Pregnancy and Breastfeeding

Mercaptopurine is contraindicated during pregnancy unless the potential benefit outweighs the potential risk to the fetus. It is excreted in breast milk and may cause harm to the nursing infant; a decision should be made whether to discontinue breastfeeding or discontinue the drug.

Drug Profile Summary

• Mechanism of Action: Purine antimetabolite that disrupts nucleic acid synthesis and inhibits cell proliferation.
• Side Effects: Nausea, vomiting, diarrhea, myelosuppression, hepatotoxicity.
• Contraindications: Hypersensitivity, prior resistance, pregnancy (unless benefits outweigh risks).
• Drug Interactions: Allopurinol, other myelosuppressive agents, immunosuppressants, warfarin.
• Pregnancy & Breastfeeding: Contraindicated in pregnancy (unless clearly necessary) and caution advised during breastfeeding.
• Dosage: Varies depending on indication and patient-specific factors (TPMT activity, age, organ function).
• Monitoring Parameters: Complete blood counts, liver function tests, TPMT activity.

Popular Combinations

Mercaptopurine is often used in combination with other chemotherapeutic agents in ALL treatment protocols, such as methotrexate, vincristine, and prednisone.

Precautions

Test TPMT activity before initiating therapy. Closely monitor blood counts and liver function. Patients should be monitored for signs of infection, bleeding, and hepatotoxicity.

FAQs (Frequently Asked Questions)

Q1: What is the recommended dosage for Mercaptopurine?

A: The dosage varies depending on the indication, age, and other patient-specific factors. For ALL in adults, the induction dose is 2.5 mg/kg daily, while the maintenance dose is 1.5-2.5 mg/kg daily. For children with ALL, the dosage is similar. Dose adjustments are necessary for patients with renal or hepatic impairment and those with TPMT deficiency.
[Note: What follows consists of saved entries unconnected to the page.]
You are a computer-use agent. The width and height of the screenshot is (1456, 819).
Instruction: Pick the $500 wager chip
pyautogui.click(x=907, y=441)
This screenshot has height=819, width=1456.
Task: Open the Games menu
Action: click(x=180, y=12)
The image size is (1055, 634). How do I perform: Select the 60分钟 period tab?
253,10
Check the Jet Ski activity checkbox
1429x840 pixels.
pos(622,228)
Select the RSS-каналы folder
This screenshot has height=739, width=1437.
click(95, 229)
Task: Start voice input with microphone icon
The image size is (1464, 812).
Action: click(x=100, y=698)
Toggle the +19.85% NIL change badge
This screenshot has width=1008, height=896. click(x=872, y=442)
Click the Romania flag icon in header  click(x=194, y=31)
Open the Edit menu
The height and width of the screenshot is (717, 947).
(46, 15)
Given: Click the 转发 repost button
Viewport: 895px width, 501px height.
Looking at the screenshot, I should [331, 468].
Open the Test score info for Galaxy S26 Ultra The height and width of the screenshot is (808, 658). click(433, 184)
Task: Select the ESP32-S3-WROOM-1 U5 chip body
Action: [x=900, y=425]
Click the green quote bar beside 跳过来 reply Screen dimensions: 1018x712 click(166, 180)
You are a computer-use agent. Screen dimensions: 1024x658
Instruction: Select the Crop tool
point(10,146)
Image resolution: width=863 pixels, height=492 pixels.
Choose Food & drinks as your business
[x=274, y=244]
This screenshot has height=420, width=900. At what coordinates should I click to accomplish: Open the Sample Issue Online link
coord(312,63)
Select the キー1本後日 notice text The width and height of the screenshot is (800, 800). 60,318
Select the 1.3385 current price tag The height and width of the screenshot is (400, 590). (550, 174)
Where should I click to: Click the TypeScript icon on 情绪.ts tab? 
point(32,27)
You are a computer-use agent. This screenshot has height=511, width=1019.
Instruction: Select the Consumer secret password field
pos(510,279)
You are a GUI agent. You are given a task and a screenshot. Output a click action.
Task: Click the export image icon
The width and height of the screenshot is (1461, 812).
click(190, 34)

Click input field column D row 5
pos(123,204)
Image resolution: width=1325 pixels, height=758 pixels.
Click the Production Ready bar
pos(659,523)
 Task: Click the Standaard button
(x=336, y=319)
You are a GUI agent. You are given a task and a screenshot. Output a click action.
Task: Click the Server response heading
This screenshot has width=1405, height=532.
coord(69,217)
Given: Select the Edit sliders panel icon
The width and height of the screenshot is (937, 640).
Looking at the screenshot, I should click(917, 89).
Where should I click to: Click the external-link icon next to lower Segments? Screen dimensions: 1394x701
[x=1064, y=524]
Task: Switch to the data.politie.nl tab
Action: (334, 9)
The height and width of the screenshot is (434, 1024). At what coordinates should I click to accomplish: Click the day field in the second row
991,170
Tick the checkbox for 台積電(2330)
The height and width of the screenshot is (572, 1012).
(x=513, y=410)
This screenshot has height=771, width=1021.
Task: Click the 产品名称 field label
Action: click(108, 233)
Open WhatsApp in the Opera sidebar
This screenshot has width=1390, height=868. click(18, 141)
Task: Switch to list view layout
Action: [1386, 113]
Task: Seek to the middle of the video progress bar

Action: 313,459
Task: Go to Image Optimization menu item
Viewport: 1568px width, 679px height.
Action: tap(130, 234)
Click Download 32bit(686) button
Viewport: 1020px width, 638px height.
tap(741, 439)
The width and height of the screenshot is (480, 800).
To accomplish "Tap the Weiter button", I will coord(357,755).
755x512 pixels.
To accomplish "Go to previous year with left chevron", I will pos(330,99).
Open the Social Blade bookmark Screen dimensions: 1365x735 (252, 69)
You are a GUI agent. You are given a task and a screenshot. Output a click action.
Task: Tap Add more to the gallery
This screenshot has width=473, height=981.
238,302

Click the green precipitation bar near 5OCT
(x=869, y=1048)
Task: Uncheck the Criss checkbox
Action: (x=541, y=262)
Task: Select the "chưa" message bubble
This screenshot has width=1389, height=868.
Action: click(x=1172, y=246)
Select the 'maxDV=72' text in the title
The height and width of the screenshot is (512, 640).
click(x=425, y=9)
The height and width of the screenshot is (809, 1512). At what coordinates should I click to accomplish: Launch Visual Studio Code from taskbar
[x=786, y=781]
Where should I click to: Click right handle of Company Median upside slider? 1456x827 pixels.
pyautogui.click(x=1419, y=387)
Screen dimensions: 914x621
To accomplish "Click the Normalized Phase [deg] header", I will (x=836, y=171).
Q2: How should TPMT activity be used to guide Mercaptopurine dosing?

A: Patients with low or absent TPMT activity are at increased risk of severe myelosuppression. Dosage should be significantly reduced in these patients.

Q3: What are the most common side effects of Mercaptopurine?

A: Nausea, vomiting, diarrhea, and loss of appetite are common side effects.

Q4: What are the signs of Mercaptopurine toxicity?

A: Signs of toxicity include severe myelosuppression (low blood counts, increased infections, easy bruising/bleeding), hepatotoxicity (jaundice, abdominal pain), and gastrointestinal problems (severe nausea, vomiting, diarrhea).

Q5: Can Mercaptopurine be used during pregnancy?

A: Mercaptopurine should generally be avoided during pregnancy, especially in the first trimester, due to the risk of fetal harm. If absolutely necessary, it should be used with extreme caution and under close monitoring.

Q6: Is it safe to breastfeed while taking Mercaptopurine?

A: Mercaptopurine is present in breast milk and may pose a risk to the nursing infant. The decision to breastfeed or discontinue the drug should be made in consultation with a physician, considering the risks and benefits for both the mother and the infant.

Q7: What should patients be advised before starting Mercaptopurine?

A: Patients should be informed about the potential benefits and risks of the drug, including the possibility of serious side effects. They should also be advised to report any signs of infection, bleeding, or liver problems to their doctor immediately.

Q8: How does Allopurinol interact with Mercaptopurine?

A: Allopurinol inhibits the enzyme xanthine oxidase, which is involved in the metabolism of Mercaptopurine. When these drugs are used together, the dose of Mercaptopurine should be reduced to 25-33% of the usual dose to avoid toxicity.

Q9: Is there a risk of secondary cancers with Mercaptopurine?

A: Long-term use of Mercaptopurine, especially in combination with other chemotherapy drugs, may increase the risk of developing certain types of cancer, such as lymphoma and skin cancer.

Q10: What are the key monitoring parameters for patients taking Mercaptopurine?

A: Regular monitoring of complete blood counts (CBC) and liver function tests (LFTs) is essential during Mercaptopurine therapy to detect and manage potential toxicity. TPMT and NUDT15 activity should also be assessed before initiating treatment.